In the mailing-list post below about Scan.selection and Operator.ref, do these statements agree with the text? (a) The writer notices that the "selection" attribute is used. (b) Each "ref" in simple_plan.json begins with "donuts". (c) The writer calls the extra level of nesting wrong. For each, give yes or no and quote the words of the post that decide it.

===== Passage to read =====

Home | About | Sematext search-lucene.com search-hadoop.com
 Search Hadoop and all its subprojects:

Switch to Threaded View
Drill >> mail # dev >> Purpose of Scan.selection and Operator.ref?


Copy link to this message
-
Purpose of Scan.selection and Operator.ref?
Hello drillers,

I'm still puzzling the purpose of the "selection" attribute of the "Scan" operator and the "ref" attribute of various operators such as "Scan", "Transform", "Group".

I notice that "selection" is not used (which is good, since there is no "activity" attribute in donuts.json).

I understand that "ref" chooses the output expression(s) of each operator, and see those expressions are necessary. But I don't understand why every "ref" in simple_plan.json is prefixed with "donuts".

My understanding is that each operator's input and output is a JSON array. The elements of that array (the "rows" in SQL parlance) are usually JSON objects (i.e. records with named fields) but might sometimes be scalars or arrays.

The output of the "aggregate" operator in simple_plan.json would be something like

[
  {
    "donuts": {
      "sales" : 1099.22,
      "typeCount" : 1,
      "quantity" : 10000,
      "ppu" : 0.11
  },
  {
    "donuts": {
      "sales" : 109.71,
      "typeCount" : 2,
      "quantity" : 159,
      "ppu" : 0.69
    }
  },
  {
    "donuts": {
      "sales" : 184.25,
      "typeCount" : 2,
      "quantity" : 335,
      "ppu" : 0.55
  }
]

The output is a list of objects, each of which has just one field "donuts", whose value is an object. The only purpose of the "donuts" prefix is to increase the nesting level. And other operators do the same thing. It would seem to me more natural to just use one level of nesting:

[
  {
    "sales" : 1099.22,
    "typeCount" : 1,
    "quantity" : 10000,
    "ppu" : 0.11
  },
  ...
]

Of course it's not wrong to do this, but I wanted to ask why someone would choose an extra level of nesting. Or to check whether my understanding was wrong. (I'm pondering how to make a SQL front-end generate something like simple_plan.json and right now I can see no reason why it would generate a ref values with a "donuts." prefix.)

Is the intent of "selection" to remove a level of nesting when reading a source?

Julian

===== Data supplied =====

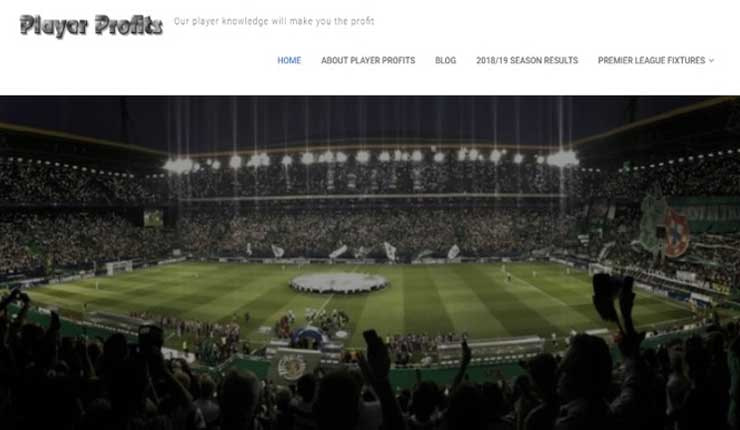Click the tagline about player knowledge

point(274,21)
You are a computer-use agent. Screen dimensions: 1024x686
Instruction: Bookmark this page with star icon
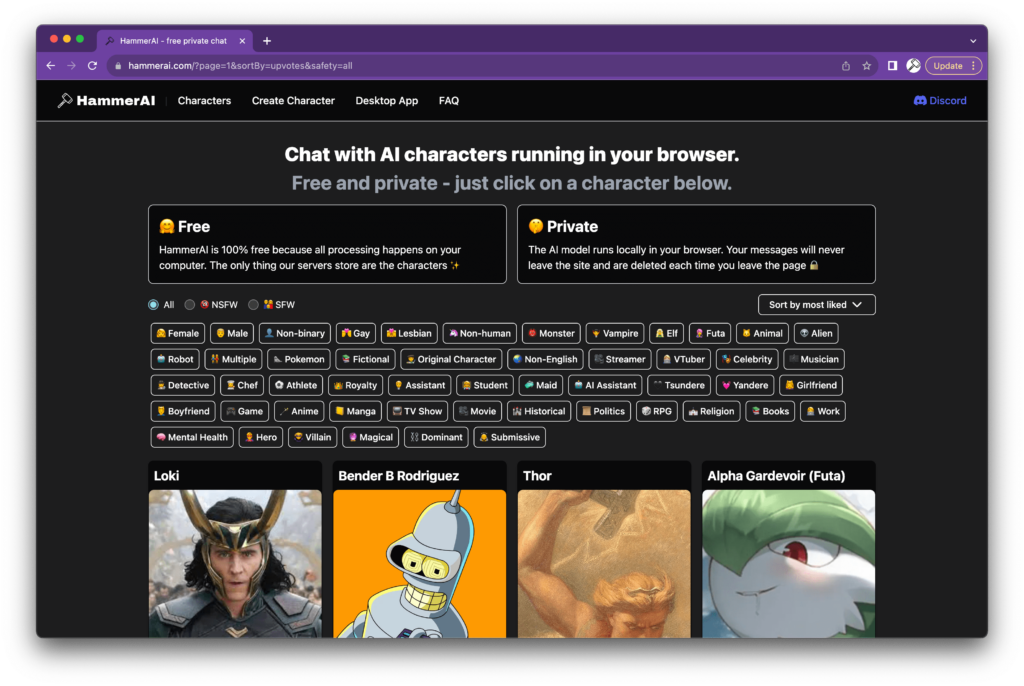(867, 66)
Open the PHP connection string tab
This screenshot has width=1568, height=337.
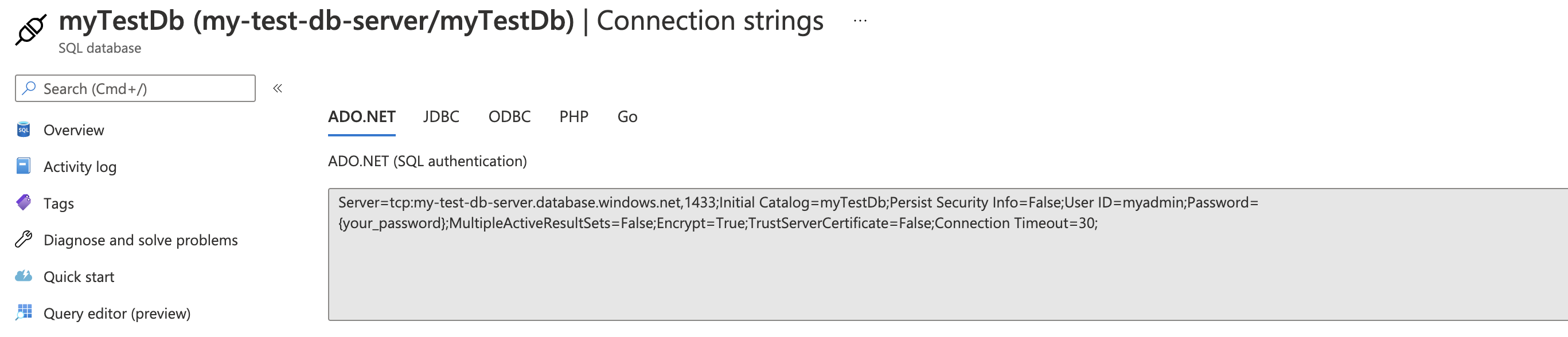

=====

Final result:
(a) No: "I notice that "selection" is not used"
(b) Yes: "every "ref" in simple_plan.json is prefixed with "donuts""
(c) No: "Of course it's not wrong to do this"